Forced-Labor Aluminum Foiled, Daily Brief July 11, 2024

Daily Brief, July 11, 2024.

Transcript

Today we’ve got good news, bad news, and some hope for progress – and it’s all about aluminum.

Regular readers may recall our story from earlier this year, when we looked at the connection between aluminum in cars and forced labor in China’s northwestern region of Xinjiang.

Aluminum is a key element in the manufacture of cars. The metal and its alloys are used in dozens of automotive parts, from engine blocks and vehicle frames to wheels and components of electric batteries. These parts are found in cars made in China, and they’re also exported to carmakers globally.

One key source of this aluminum in China is Xinjiang, where its production has grown massively in recent years. 

Aluminum producers in Xinjiang, like many industries in the region, participate in Chinese government-backed forced labor programs.
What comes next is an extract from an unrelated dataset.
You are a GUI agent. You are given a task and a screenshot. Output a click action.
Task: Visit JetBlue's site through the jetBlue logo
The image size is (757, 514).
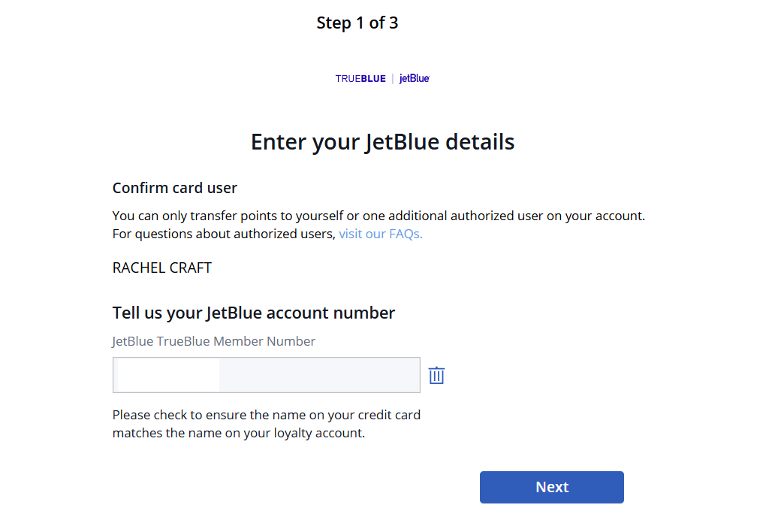click(414, 78)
That’s the system of forced labor that coerces Uyghurs and other Turkic Muslims into jobs. It’s just one disturbing part of the Chinese government’s extensive repression in Xinjiang, which includes crimes against humanity.

But it is a part of the abuses in Xinjiang that other countries can surely do something about. Governments overseeing large car markets around the world have leverage here.
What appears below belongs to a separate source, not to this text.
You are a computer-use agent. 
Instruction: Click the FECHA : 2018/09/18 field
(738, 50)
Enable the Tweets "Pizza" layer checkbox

The good news is, this week, the United States government took a welcome step in this direction. The US has added aluminum to its list of priority sectors for the enforcement of the Uyghur Forced Labor Prevention Act. The law aims to block items made in Xinjiang with state-imposed forced labor from entering the US market. 

The decision will likely have a significant impact on how car companies source their parts for cars they sell in the massive US market. Because they need to assume anything aluminum coming from Xinjiang could be tainted by forced labor, they’re going to have to rethink where they get their parts from. 
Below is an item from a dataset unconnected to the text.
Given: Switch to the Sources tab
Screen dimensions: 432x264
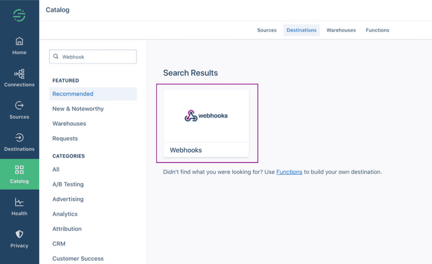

The bad news is, the other major consumer market in the world – the European Union – has been slower to address forced labor in Xinjiang. The EU has put tariffs on electric cars, but that has nothing to do with human rights; it’s an economic security measure.

However, we could see change for the better soon. The EU is one step away from adopting the Forced Labor Regulation (FLR), a law that aims to prevent EU consumers from buying goods produced with forced labor anywhere in the world. 

Before it’s implemented, the European Commission will publish an online database on specific geographic areas and sectors where forced labor is a risk, including regions where state authorities impose forced labor. It’s essential they put Xinjiang and the aluminum sector on that list, along with more than 17 industries associated with state-imposed forced labor there.

Hopefully, with so much pressure from major consumer markets around the world and automakers required to source their products more responsibly, the Chinese government will feel the pinch and roll back its forced labor program in Xinjiang. That’s the goal.